[SUPPLIED DATA — start]

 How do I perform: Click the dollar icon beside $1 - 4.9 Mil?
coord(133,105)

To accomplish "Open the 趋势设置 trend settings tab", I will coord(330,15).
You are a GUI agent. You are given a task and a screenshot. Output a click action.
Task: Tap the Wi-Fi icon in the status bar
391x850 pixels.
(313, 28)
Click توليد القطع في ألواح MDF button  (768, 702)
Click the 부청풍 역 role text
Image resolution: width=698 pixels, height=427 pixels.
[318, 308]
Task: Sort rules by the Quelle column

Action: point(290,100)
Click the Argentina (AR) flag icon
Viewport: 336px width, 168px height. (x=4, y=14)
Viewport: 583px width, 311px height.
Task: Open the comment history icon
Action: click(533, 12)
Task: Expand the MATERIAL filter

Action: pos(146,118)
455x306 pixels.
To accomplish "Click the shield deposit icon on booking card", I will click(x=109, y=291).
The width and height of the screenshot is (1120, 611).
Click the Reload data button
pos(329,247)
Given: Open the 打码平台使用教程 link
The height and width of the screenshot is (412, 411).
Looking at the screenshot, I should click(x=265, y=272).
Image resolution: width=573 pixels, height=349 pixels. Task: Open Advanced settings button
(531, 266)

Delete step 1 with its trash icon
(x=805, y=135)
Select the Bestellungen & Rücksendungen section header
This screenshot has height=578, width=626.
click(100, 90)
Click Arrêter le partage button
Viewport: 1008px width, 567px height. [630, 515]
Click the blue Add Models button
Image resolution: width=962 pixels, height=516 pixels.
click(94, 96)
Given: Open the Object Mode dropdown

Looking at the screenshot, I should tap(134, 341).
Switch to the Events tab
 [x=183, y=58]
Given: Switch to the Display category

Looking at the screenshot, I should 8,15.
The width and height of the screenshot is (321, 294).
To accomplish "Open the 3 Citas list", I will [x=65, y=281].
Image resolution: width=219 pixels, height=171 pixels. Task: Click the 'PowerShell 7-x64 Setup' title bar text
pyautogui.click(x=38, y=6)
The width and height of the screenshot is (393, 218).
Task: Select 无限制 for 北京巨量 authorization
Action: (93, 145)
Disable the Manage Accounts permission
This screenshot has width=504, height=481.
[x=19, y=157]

[SUPPLIED DATA — finish]

● **TASK DIRECTIONS**: Could you copy out every line in the material above that contains the string "will"?

● **THE COMPLETED TASK**:
To accomplish "Open the 趋势设置 trend settings tab", I will coord(330,15).
To accomplish "Click the shield deposit icon on booking card", I will click(x=109, y=291).
To accomplish "Open the 3 Citas list", I will [x=65, y=281].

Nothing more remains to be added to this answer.